Directions:
Report how many lines of these entries hold the string "list"; reply with the number alone.

☆ ☆ ☆

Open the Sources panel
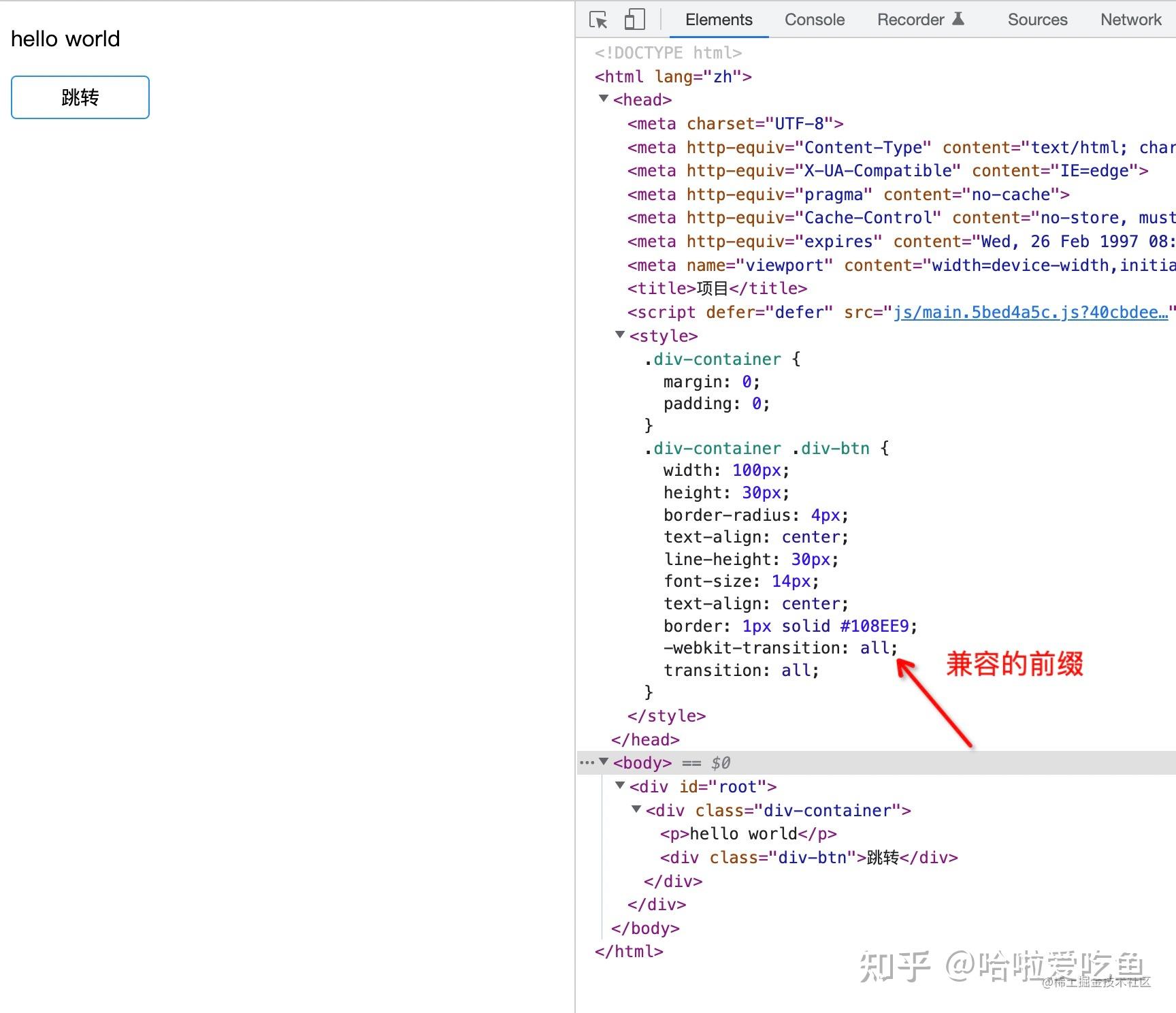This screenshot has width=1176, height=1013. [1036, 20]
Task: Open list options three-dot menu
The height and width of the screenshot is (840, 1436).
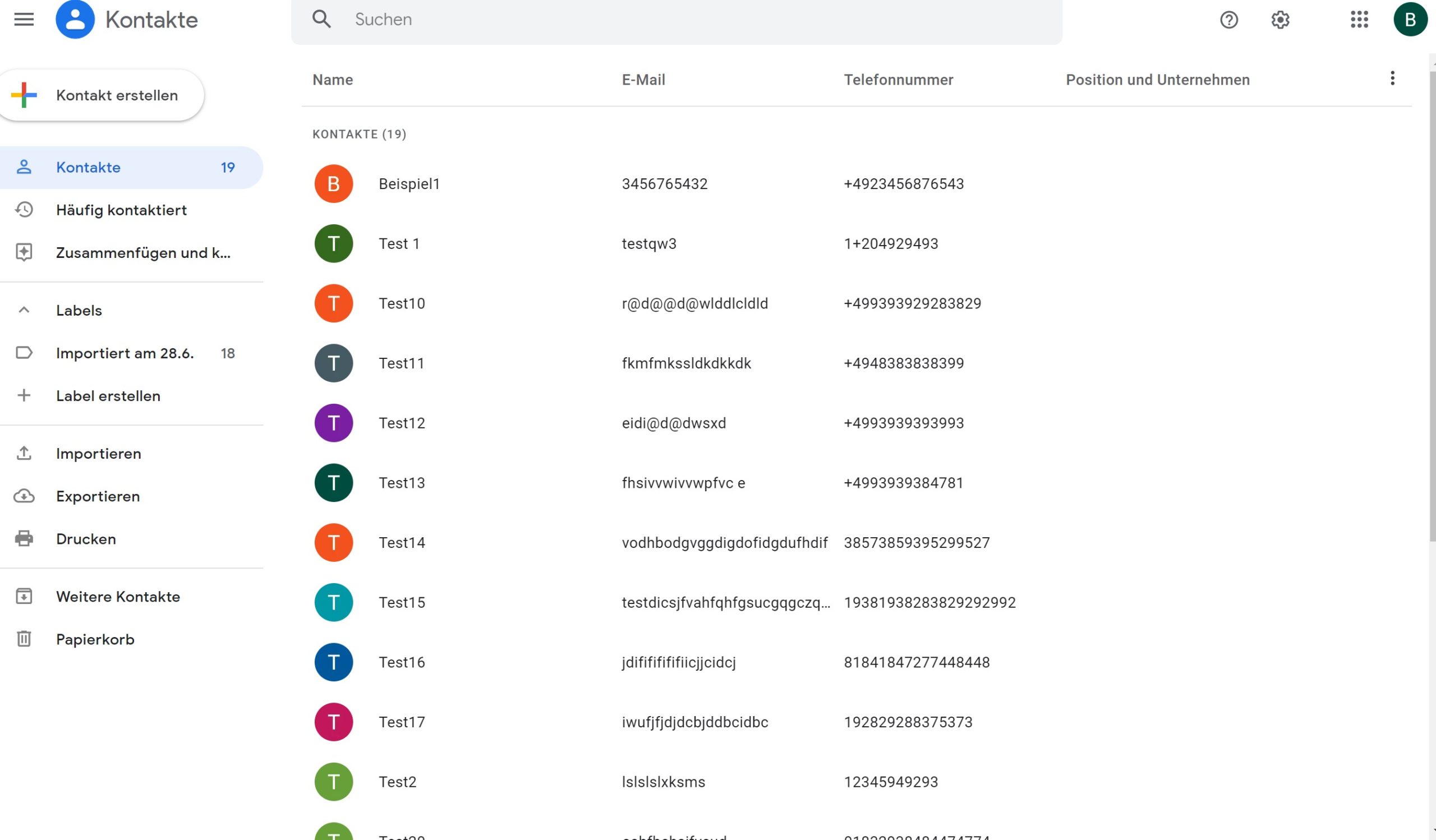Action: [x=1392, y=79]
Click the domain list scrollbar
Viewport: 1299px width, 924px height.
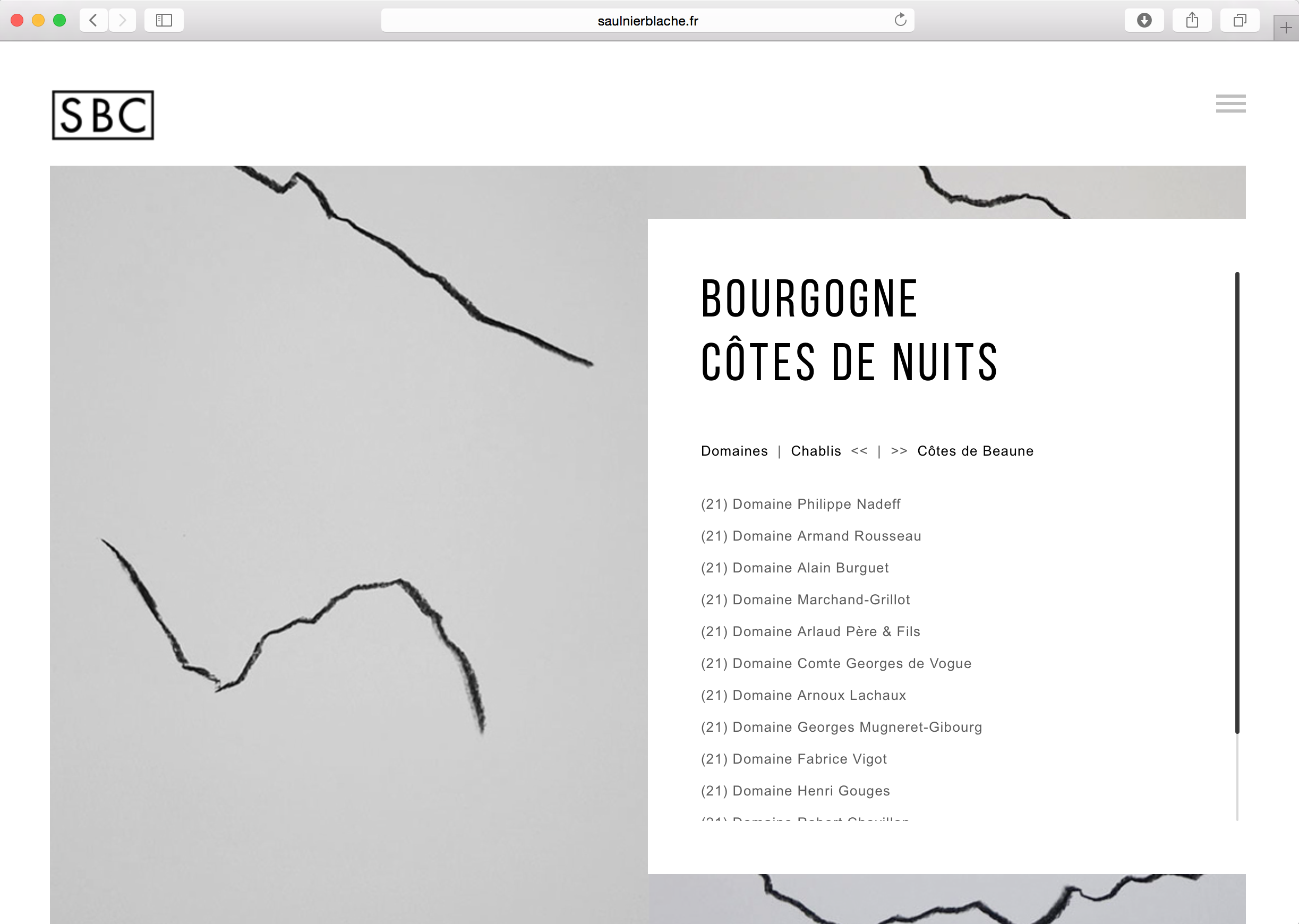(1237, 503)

☆ ☆ ☆

Worked solution:
2